Trinta não coloca o público diante de um panorama do percurso profissional de Joãosinho Trinta (1933-2011) e exibe discretamente, apenas nas últimas imagens, registros do brilho criativo dos desfiles capitaneados pelo carnavalesco. Estes dados, porém, devem ser vistos como escolhas – e não como falhas.
Muitas vezes a cobertura integral da trajetória de uma personalidade leva a condensações artificiais. Talvez ciente desse risco, o diretor Paulo Machline (responsável pelo roteiro ao lado de Cláudio Galperin, Maurício Zacharias e Felipe Scholl) assume um recorte relacionado ao início da jornada artística de Joãosinho Trinta, em particular no que se refere à estreia como carnavalesco da escola Acadêmicos do Salgueiro na primeira metade da década de 1970. Boa parte do filme se concentra na preparação do desfile, nos intensos bastidores, e não exatamente nos aguardados instantes de apresentação.
O espectador trava contato com uma importante fase da vida do maranhense João Clemente Jorge Trinta, conhecido como Joãosinho Trinta (Matheus Nachtergaele), que, já morando no Rio de Janeiro, abre mão do trabalho numa repartição pública diante do sonho de se tornar bailarino, projeto que parece se concretizar com seu ingresso no Corpo de Baile do Theatro Municipal. Mas ele logo se frustra com a falta de destaque nos espetáculos. Devido a um desentendimento entre Fernando Pamplona (Paulo Tiefenthaler) e o presidente do Salgueiro, Germano (Ernani Moraes), Trinta é promovido da função de aderecista ao posto de carnavalesco e troca a suntuosidade do Municipal pelo universo popular – e também apaixonante – do barracão.
A oportunidade, contudo, gera conflitos. Trinta preserva o vínculo com Zeni (Paolla Oliveira), mulher de Pamplona.
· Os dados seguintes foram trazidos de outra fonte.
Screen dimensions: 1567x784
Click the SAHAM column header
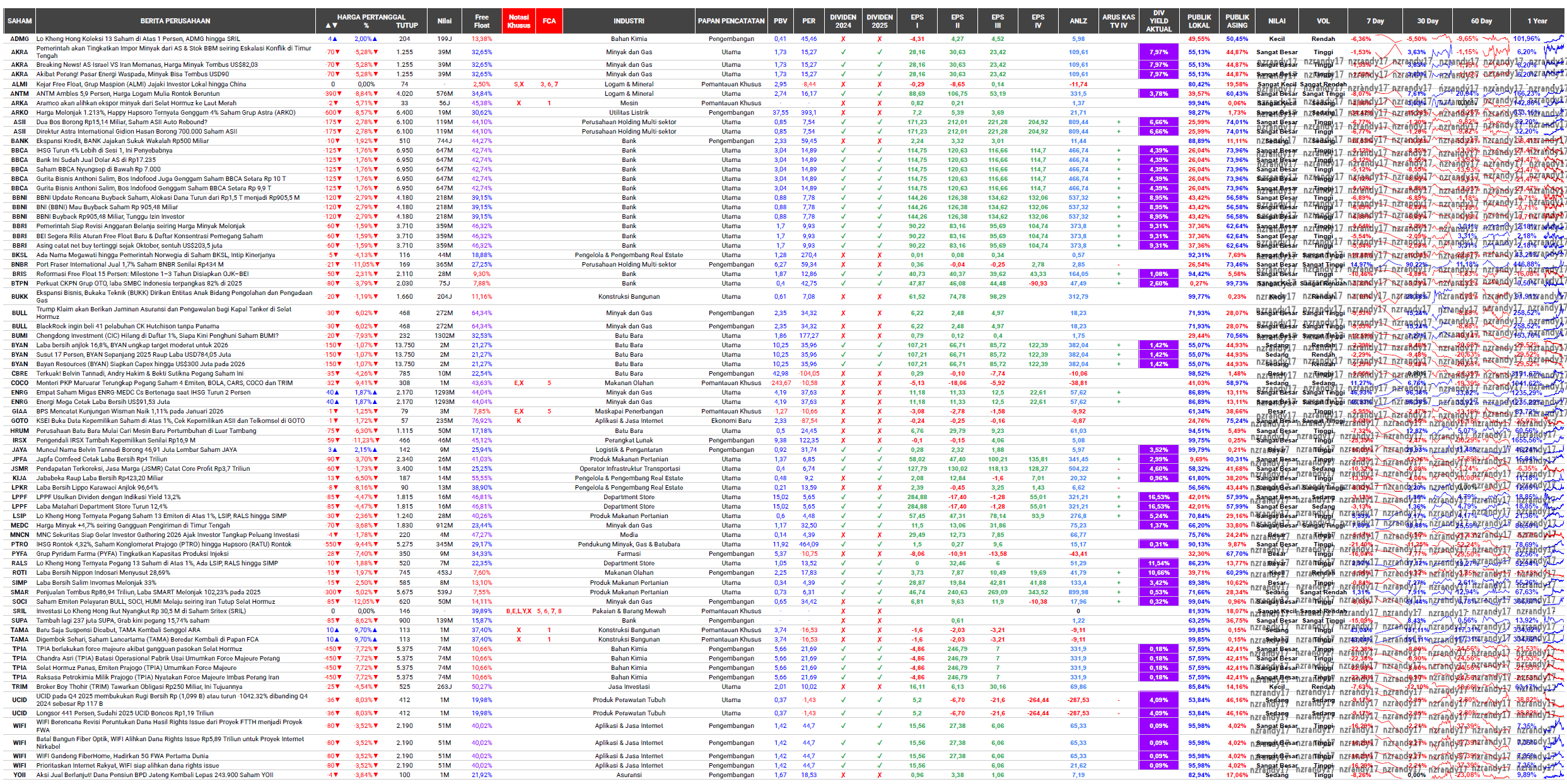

No entanto, sua amizade com o próprio Pamplona, de quem era assistente, fica abalada. E enfrenta bastante resistência dentro da escola, evidenciada, em medida considerável, na contundente oposição imposta por Tião (Milhem Cortaz), diretor do barracão. A tensão aumenta por causa do prazo reduzido – seis meses – para levantar o desfile. Determinado, Trinta não só dá conta do desafio como alcança a vitória com o enredo O rei de França na ilha da assombração, em 1974. No encerramento do filme, a plateia se depara com imagens que trazem o Joãosinho Trinta real e evocações de grandes feitos, como o polêmico desfile Ratos e urubus, larguem a minha fantasia, da Beija Flor, no final dos anos 1980.
Bem conduzida por Machline (que assinou o documentário A raça síntese de Joãosinho Trinta, de 2009), a produção é valorizada por trilha sonora deliciosa (a cargo de André Abujamra) e figurinos caprichados (de Kika Lopes). Os atores estão afinados com seus personagens (além dos citados, cabe mencionar Fabrício Boliveira, como Calça Larga, figura relevante no barracão do Salgueiro), em especial Matheus Nachtergaele, que interpreta o protagonista em tom menor, adequadamente contido (até a sequência catártica). Nachtergaele tem ótimos momentos, a exemplo da cena em que transmite desolação diante do carro alegórico queimado. Como se pode notar, Trinta reúne qualidades que justificam a ida ao cinema.